Marcus Strickland Trio
Saxophonist Marcus Strickland is a graduate of the New School, a finishing school for young and amazing jazz musicians in New York. He's also the Miami-born twin brother of drummer EJ Strickland, whose powerful cluster of rhythm meets the low end theory of bassist Ben Williams (a member of Stefon Harris & Blackout and other hip-hop jazz delights) on Idiosyncracies. Among a set of interesting covers of Oumou Sangare, Jose Gonzalez, Bjork and Outkast, you'll discover gems like "The Child," an original composition that features the sax-bass-drums trio with a clarinet soli and some studio chicanery that mimics the chop sample effect.

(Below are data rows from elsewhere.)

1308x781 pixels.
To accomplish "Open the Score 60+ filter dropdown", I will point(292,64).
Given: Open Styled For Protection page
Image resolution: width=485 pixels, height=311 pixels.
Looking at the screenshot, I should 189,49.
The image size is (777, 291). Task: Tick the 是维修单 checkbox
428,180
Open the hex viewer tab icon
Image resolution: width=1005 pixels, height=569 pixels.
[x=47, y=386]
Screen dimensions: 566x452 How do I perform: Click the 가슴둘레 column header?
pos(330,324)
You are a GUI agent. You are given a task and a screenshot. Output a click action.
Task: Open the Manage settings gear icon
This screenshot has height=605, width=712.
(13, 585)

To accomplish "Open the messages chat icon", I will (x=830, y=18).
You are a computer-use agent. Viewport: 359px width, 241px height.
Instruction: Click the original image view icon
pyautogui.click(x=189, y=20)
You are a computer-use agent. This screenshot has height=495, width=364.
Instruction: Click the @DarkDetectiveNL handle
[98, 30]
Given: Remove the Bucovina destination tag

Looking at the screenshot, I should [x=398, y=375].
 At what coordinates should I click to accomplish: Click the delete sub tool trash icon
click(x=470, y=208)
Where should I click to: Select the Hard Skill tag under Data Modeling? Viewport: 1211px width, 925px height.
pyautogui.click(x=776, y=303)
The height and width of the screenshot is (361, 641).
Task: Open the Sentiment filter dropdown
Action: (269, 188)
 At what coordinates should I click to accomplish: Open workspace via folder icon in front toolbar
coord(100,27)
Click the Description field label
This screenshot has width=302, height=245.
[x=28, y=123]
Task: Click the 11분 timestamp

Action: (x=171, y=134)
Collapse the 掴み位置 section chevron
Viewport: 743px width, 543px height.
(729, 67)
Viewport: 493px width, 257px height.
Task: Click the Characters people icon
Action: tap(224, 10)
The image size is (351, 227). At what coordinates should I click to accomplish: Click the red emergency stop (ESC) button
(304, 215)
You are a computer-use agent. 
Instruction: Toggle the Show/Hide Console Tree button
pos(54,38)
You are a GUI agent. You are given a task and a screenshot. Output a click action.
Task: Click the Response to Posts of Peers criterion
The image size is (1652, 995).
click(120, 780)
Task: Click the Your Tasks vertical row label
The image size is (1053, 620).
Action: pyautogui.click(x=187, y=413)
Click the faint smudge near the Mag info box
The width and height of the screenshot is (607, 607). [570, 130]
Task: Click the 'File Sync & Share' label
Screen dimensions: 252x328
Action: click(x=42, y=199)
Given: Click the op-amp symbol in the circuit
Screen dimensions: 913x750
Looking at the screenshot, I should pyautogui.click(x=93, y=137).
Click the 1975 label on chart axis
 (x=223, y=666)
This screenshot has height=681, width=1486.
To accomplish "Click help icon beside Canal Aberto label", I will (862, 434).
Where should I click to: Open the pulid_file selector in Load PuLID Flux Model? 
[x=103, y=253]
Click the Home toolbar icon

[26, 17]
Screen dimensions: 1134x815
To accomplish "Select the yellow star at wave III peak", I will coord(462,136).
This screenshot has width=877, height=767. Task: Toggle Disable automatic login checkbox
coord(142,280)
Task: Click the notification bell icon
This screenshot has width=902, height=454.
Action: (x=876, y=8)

Jason Stein's Locksmith Isidore
Jason Stein, a member of Ken Vandermark's Bridge 61 quartet, concentrates exclusively on the bass clarinet, an instrument that already has a certain gritty sonority. Stein has a way of reducing Eric Dolphy (who made people in jazz actually listen to the bass clarinet) in spirit, but he doesn't use the growling effects or stuttering phraseology as simple mimicry. Three Less Than Between, a recording of original compositions, occasionally makes you want to shriek back at it, and maybe punch a few kittens while you're at it. That's not a bad thing, so long as you're not actually punching kittens. This album comes out in October.
Tyshawn Sorey
Big ups to Tyshawn Sorey, able drummer of Fieldwork with Vijay Iyer and the Steve Lehman Octet. Sorey could crush a drum set with a single stick, but when he records under his own brand, the point of the exercise is more about the overall effect of his compositions than his overwhelming skill at his chosen instrument. Koan is a welcoming exercise in the minimalist aesthetic of sound-printing, and it conveys a quietude that sustains memories as if they're etched along a glacial moraine. In some sections of this recording, the loudest sound you hear is someone breathing; sometimes that someone is you. This album comes out Sept. 26.